Council members Christi Darnell and Shane Starkey, of the council’s public works committee, gave a brief summary of the study Aug. 5 to their fellow council members. The city hired Norm Bowers, former engineer with Johnson County Public Works, late last year to do the $10,000 study. Bowers inventoried the 26.5 miles of streets in the city, rated their condition, plotted deterioration rates and made maintenance recommendations.
Darnell and Starkey said the report gave the council a tool to determine how much to budget for street maintenance and which streets needed attention.
The council used that information in passing a 2014 budget, which earmarks $200,000 to overlay the asphalt and chip-seal street sections that Bowers rated poor.

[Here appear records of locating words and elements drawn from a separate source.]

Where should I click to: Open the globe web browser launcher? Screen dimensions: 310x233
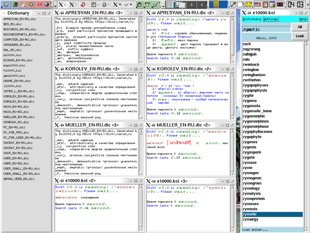(x=47, y=5)
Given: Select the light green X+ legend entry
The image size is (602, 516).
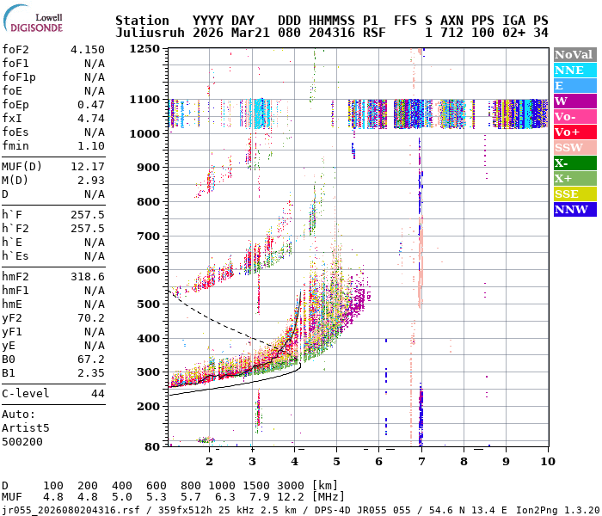Looking at the screenshot, I should 574,178.
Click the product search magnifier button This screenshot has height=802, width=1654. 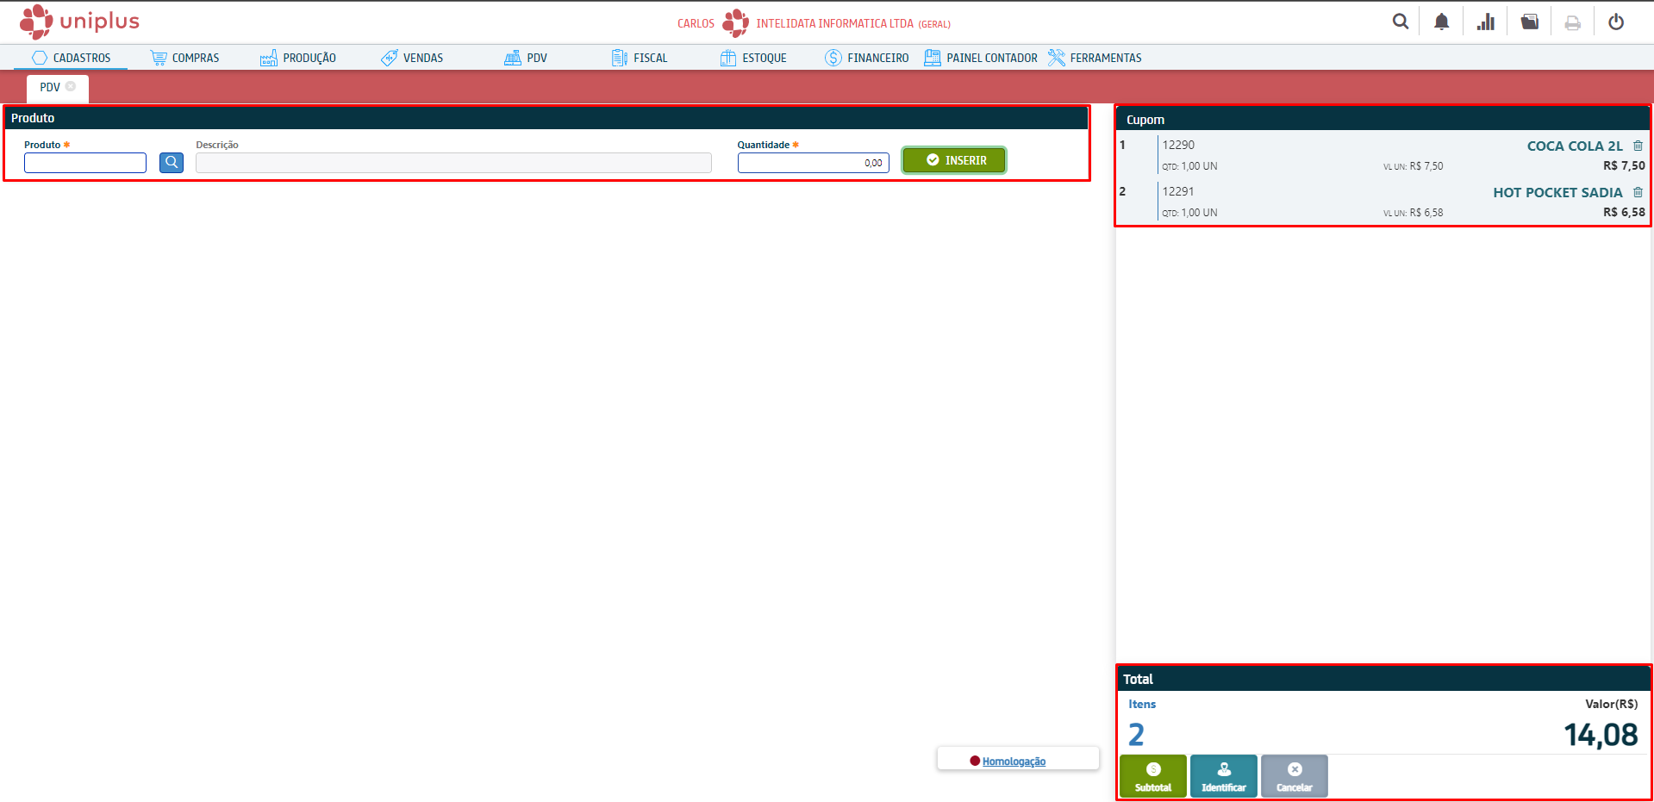(x=172, y=163)
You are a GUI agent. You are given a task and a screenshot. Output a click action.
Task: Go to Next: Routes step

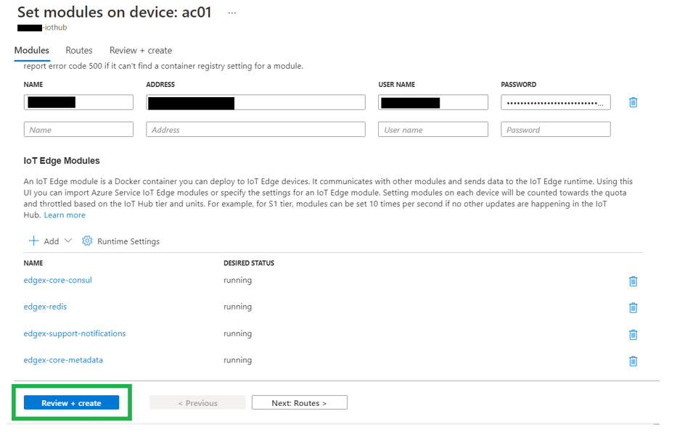[x=299, y=403]
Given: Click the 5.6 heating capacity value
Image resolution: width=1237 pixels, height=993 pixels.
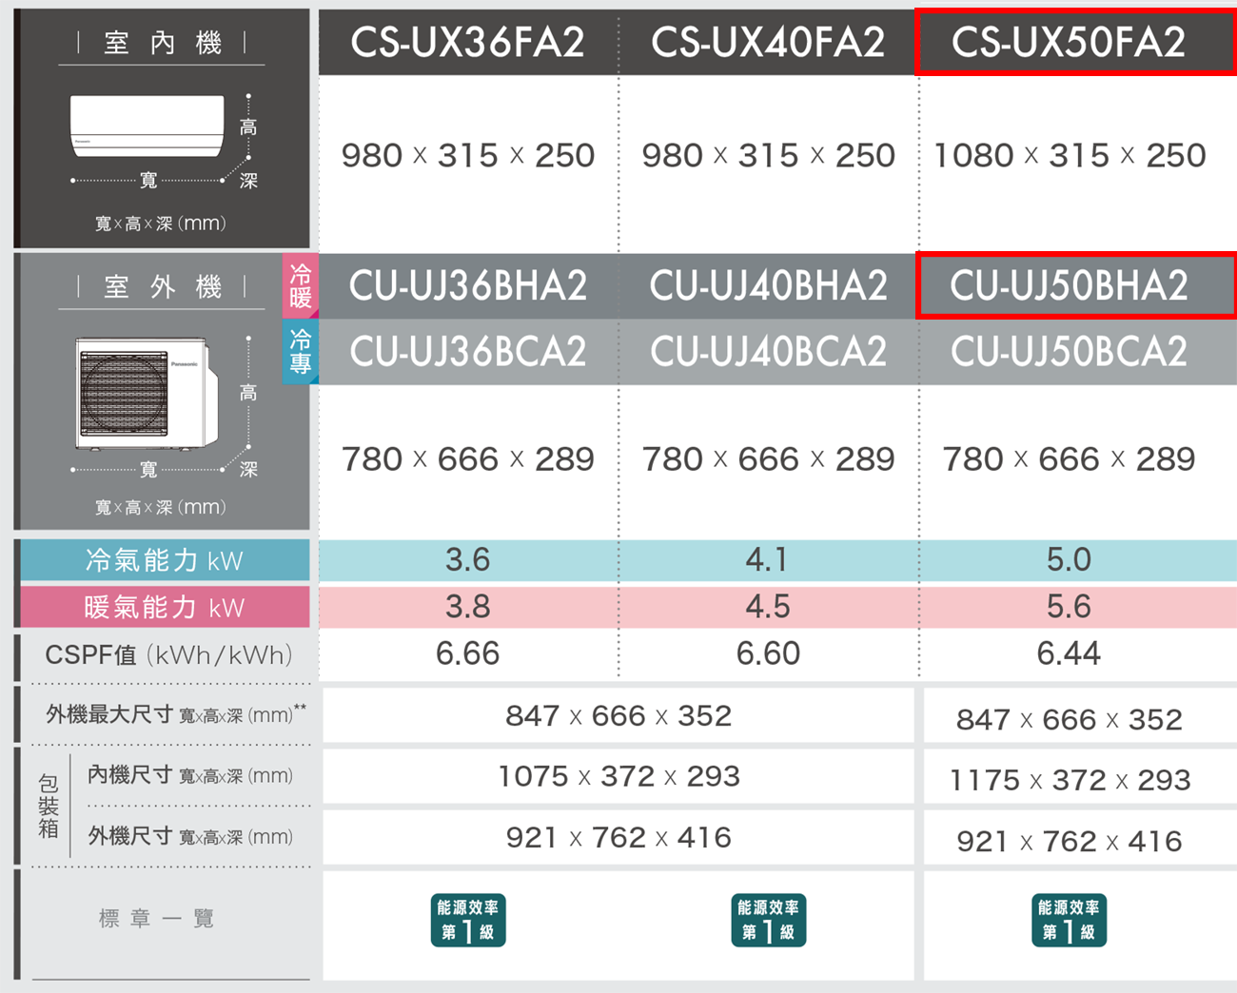Looking at the screenshot, I should 1069,607.
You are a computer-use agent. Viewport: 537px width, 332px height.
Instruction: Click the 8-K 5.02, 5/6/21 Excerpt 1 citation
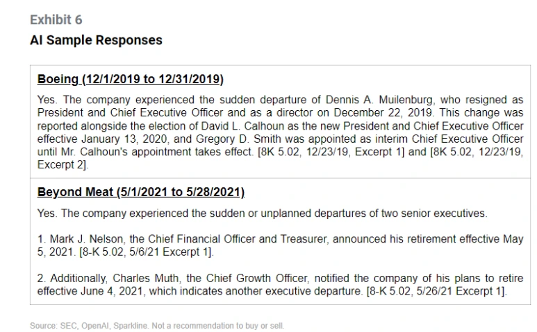[147, 252]
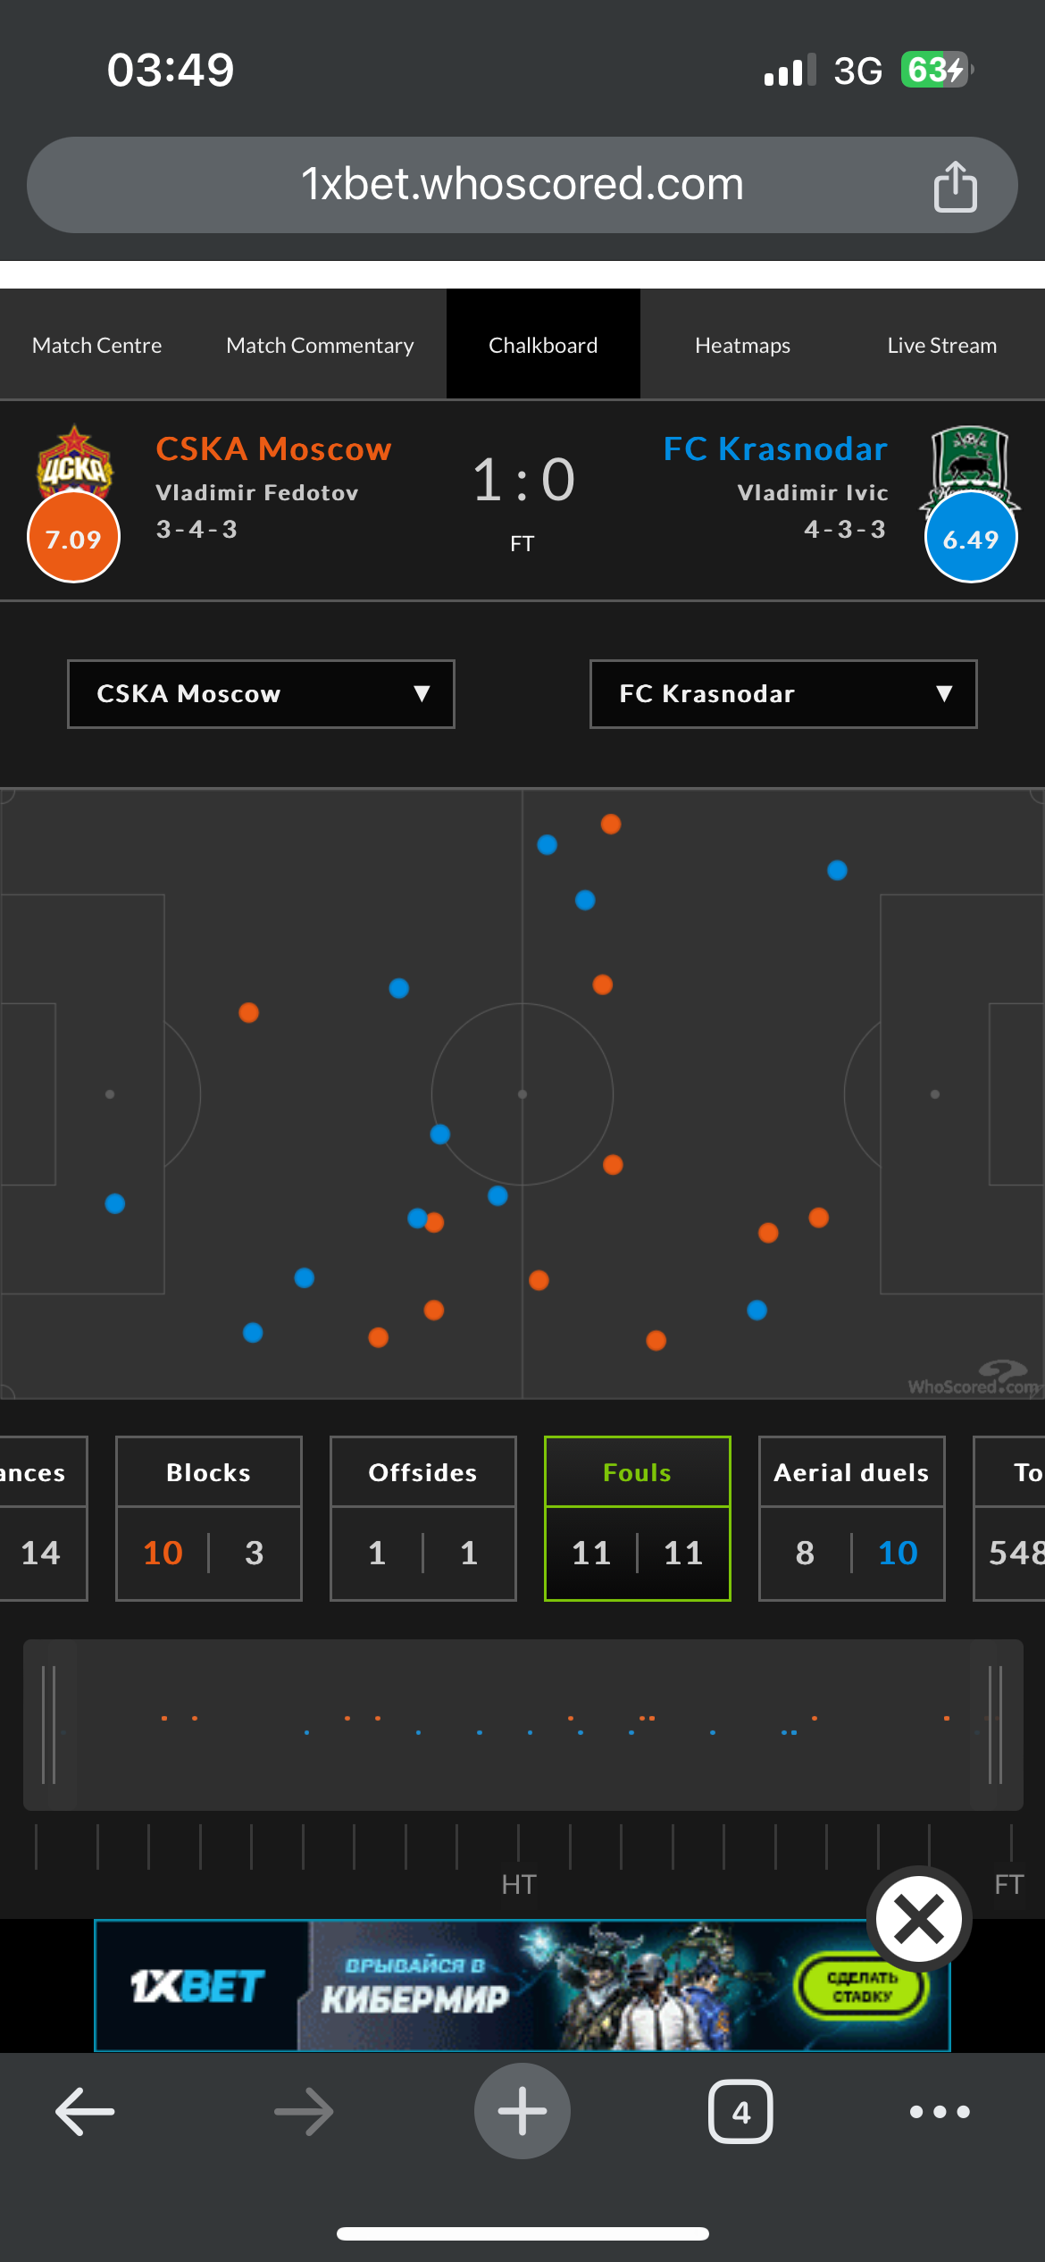Viewport: 1045px width, 2262px height.
Task: Open the tab switcher showing 4 tabs
Action: coord(740,2112)
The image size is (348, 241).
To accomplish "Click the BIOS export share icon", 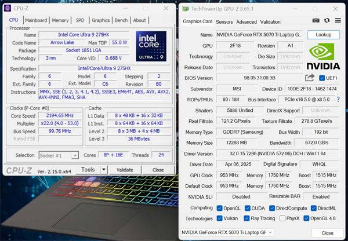I will pyautogui.click(x=310, y=78).
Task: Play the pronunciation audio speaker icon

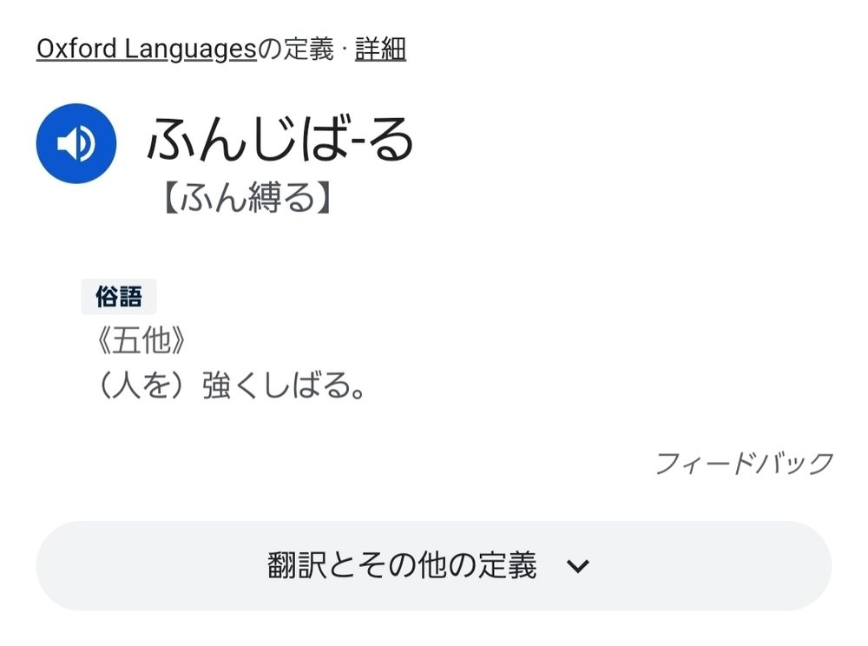Action: pyautogui.click(x=76, y=142)
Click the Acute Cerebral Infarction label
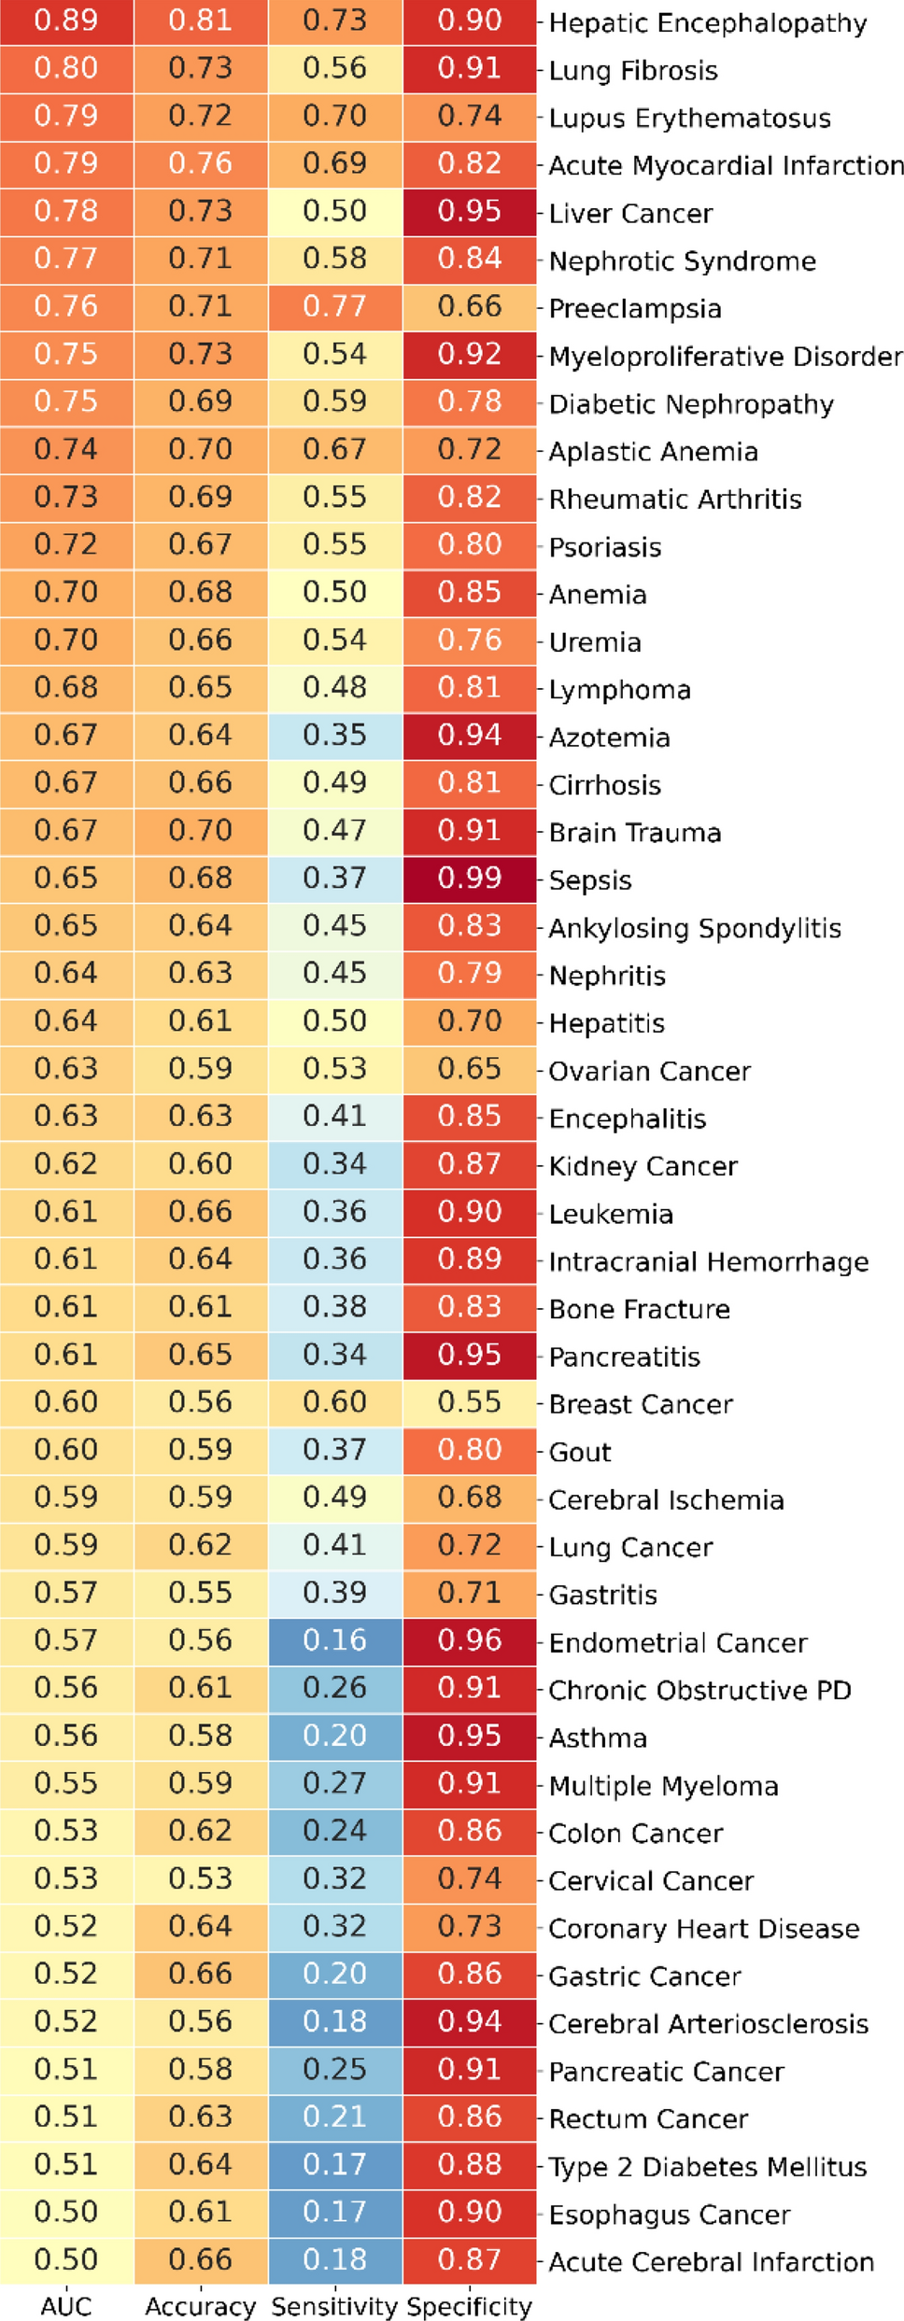 click(711, 2261)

The council also approved a $121,880 contract with Killough Construction for this year’s asphalt resurfacing work. The company is to mill and overlay Firetree Avenue, Flame Way and Blaze Boulevard. Overlay only is planned for Quayle, Eisenhower and Washington streets.
To stay on top of maintenance, Bowers recommends a schedule for all asphalt streets to receive a mill and overlay every 18 years, and that the asphalt cap of chip-seal streets be replaced every 13 years. Adding to the city’s maintenance expense in the coming years is the need to resurface streets in new subdivisions built in the 1990s, the report states.
If the city spent $160,000 a year on maintenance it could resurface about 1,600 feet of asphalt street, replace the asphalt cap on 7,400 feet of chip-seal streets and crack seal a quarter of city streets. Before the recession forced cutbacks in the annual program, Bowers found, the city averaged 6,300 feet of overlay annually from 1991 through 2008.
Bowers found 6 percent of the city’s streets to be in excellent condition and 61 percent to be in good condition. Only 9 percent were found to be in poor condition.
However, the ratings varied with the type of street, with the city’s asphalt streets rated the highest and its 1.86 miles of brick streets the lowest. There are no brick streets in the city rated excellent. Eight percent of brick surface streets are rated good, 80 percent fair and 12 percent poor.
The brick portion of Ninth Street is the lowest-rated street in the city, Darnell said.
Unlike the asphalt or chip-seal streets rated poor, there is no immediate recommendation to improve Ninth Street or other bad sections of brick streets. Instead, Bowers suggests further discussion on brick streets. Darnell said that whether brick streets, other than those in the historic downtown sections of Eighth and High streets, should remain brick is up for discussion.
Bowers was unable to attend the Aug. 5 meeting but is set to present his findings to the council at an upcoming meeting.